> [Task set]:
- a) In the economics discussion, which company closed local factories in Kentucky and Tennessee in the early nineteen-nineties?
- b) Using the economics discussion, explain in one to three sentences why the onlookers' argument about the broken window is called a fallacy.
- c) Extend the economics discussion from the point where it stops.

> [Provided passage]:

- - - - -

Similarly, it would be more ideal for me never to be hungry. Is food an illegitimate component of the economy? Are legal services?
I agree that we should focus on different metrics than GDP, like the distribution of income and wealth. But we should stop morally judging what's legitimate economic activity.
The worst thing that a new factory in a small town can do is to con the local government into selling revenue bonds to get free plumbing, tax relief, etc. Then the little town grows an infrastructure to meet the new population bubble. This includes bigger and newer schools, streets, utilities, and services. Support businesses, Lowes, chain grocery stores, and fast-food franchises pop up. The company sends manufactoring and distribution proceses overseas, and closes the local factory in the small town. Local depression ensues. Oshkosh B'Gosh did this all over Kentucky and Tennessee in the early nineteen-nineties, while chasing non-union, cheap labor.
In response to the "Death is Growth" statement, no one has posted the Parable of the Broken window yet?
"The parable describes a shopkeeper whose window is broken by a little boy. Everyone sympathizes with the man whose window was broken, but pretty soon they start to suggest that the broken window makes work for the glazier, who will then buy bread, benefiting the baker, who will then buy shoes, benefiting the cobbler, etc. Finally, the onlookers conclude that the little boy was not guilty of vandalism; instead he was a public benefactor, creating economic benefits for everyone in town.
The fallacy of the onlookers' argument is that they considered only the benefits of purchasing a new window, but they ignored the cost to the shopkeeper. As the shopkeeper was forced to spend his money on a new window, he obviously could not have spent it on something else. For example, the shopkeeper may have spent the money on bread and shoes for himself, but now cannot so enrich the baker and cobbler because he must fix his window.

- - - - -

> [Records]:
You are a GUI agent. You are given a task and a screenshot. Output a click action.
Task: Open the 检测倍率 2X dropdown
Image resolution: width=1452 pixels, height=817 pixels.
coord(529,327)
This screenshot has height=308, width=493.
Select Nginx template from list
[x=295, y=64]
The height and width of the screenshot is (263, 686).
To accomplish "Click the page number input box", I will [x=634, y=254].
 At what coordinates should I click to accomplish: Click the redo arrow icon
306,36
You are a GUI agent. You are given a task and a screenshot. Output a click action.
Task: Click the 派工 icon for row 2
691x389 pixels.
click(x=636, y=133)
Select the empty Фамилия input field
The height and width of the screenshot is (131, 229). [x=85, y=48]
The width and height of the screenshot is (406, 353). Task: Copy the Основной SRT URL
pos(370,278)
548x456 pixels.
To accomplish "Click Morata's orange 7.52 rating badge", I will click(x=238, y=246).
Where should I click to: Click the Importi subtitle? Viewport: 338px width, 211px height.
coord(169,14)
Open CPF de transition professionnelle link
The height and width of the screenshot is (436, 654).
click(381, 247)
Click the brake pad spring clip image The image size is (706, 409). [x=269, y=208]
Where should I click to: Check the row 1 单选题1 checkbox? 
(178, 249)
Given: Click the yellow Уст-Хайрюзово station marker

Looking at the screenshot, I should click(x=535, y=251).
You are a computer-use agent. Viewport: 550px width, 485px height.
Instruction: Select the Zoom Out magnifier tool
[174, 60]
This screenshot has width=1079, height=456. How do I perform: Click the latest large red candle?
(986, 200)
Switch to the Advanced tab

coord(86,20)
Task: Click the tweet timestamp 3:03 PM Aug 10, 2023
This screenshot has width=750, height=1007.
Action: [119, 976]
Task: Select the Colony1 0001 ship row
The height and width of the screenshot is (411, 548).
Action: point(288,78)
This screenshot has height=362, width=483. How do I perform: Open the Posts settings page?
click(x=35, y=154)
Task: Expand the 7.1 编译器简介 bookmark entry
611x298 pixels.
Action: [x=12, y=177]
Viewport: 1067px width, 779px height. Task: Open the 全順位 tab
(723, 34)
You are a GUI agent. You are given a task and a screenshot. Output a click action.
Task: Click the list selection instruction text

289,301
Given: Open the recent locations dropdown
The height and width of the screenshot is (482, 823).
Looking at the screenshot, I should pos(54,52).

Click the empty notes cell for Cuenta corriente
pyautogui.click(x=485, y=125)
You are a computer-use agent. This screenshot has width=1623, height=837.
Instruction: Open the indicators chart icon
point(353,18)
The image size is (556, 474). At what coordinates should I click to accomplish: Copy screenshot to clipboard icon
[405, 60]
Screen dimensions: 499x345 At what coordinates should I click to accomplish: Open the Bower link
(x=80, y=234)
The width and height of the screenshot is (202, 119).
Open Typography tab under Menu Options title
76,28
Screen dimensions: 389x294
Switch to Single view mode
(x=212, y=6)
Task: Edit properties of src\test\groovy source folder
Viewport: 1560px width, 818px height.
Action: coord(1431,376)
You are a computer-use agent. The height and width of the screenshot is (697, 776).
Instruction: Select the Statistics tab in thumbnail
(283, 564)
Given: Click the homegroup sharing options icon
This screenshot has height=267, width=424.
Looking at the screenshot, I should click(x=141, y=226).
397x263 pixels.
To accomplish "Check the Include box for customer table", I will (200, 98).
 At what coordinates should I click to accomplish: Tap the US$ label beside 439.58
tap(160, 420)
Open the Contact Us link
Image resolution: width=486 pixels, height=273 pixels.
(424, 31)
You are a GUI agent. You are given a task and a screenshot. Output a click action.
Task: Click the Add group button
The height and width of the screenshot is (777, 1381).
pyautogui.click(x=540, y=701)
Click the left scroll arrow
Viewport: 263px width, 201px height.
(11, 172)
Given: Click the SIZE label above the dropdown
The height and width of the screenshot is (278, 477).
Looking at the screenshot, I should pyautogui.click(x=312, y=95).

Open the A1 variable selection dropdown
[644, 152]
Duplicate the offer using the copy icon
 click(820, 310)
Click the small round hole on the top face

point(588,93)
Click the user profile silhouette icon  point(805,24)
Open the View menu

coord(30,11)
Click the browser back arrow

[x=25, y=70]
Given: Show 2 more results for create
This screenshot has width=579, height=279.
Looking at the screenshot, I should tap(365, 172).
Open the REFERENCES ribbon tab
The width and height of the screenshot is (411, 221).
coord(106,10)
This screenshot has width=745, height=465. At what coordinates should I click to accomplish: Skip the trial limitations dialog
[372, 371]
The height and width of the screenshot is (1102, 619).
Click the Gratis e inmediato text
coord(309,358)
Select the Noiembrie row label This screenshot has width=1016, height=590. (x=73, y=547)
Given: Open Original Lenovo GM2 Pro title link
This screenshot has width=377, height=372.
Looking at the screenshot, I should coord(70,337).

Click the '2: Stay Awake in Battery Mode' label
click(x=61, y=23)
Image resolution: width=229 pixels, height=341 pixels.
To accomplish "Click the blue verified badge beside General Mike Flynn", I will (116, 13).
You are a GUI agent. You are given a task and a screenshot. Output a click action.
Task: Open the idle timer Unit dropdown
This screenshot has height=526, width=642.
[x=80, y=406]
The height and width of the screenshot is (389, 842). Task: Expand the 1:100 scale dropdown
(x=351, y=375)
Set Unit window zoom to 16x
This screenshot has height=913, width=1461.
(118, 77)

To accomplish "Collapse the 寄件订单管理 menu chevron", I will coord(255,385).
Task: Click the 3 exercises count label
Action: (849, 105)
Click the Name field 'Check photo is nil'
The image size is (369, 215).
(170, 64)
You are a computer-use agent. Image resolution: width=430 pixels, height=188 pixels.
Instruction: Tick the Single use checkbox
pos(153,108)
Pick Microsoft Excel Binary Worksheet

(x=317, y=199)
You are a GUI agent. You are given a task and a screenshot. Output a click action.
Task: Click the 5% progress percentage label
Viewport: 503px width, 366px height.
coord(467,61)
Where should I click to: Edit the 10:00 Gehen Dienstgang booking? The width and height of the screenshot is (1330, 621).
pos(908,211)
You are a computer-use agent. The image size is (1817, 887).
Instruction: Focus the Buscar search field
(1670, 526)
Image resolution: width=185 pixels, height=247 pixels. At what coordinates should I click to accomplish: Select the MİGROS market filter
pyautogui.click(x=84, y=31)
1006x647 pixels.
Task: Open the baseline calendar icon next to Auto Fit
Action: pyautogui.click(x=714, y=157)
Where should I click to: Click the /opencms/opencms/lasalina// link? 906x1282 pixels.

- - - - -

> [Outputs]:
- a) Oshkosh B'Gosh.

- b) The onlookers counted only the benefits of buying a new window and ignored the cost to the shopkeeper. Because he had to spend his money on the window, he could not spend it on something else, such as bread and shoes, so the baker and cobbler lose business they would otherwise have had.

- c)
Thus, the child did not bring any net benefit to the town. Instead, he made the town poorer by at least the value of one window, if not more."
Growth is Death doesn't show the whole picture, while there will always be jobs clean up people's destruction, economic activity would be maximized if no destruction occurred at all.
Phikus,
IANAE = I am not an economist? Note that GNP is an aggregate of millions of individual effects. It will only trend upwards if the weighted average of those effects is positive.
I may be putting words in your mouth here but you seem to be asserting that 'false growth' effects can overwhelm the negative growth effect of the resource destruction that initiated them. However, the resource destruction is persistant while the 'false growth' effects are short-term.
You would need an exponentially increasing number of 'false growth' effects each period to overwhelm the sum of the resource destruction loss in all the previous periods's.
Note that this model assumes a static economy but the key point is that any individual 'false growth' effect is transitory and cannot be covered up by more 'false growth' effects in later periods without creating an exponential series that would quickly overwhelm 'real growth'.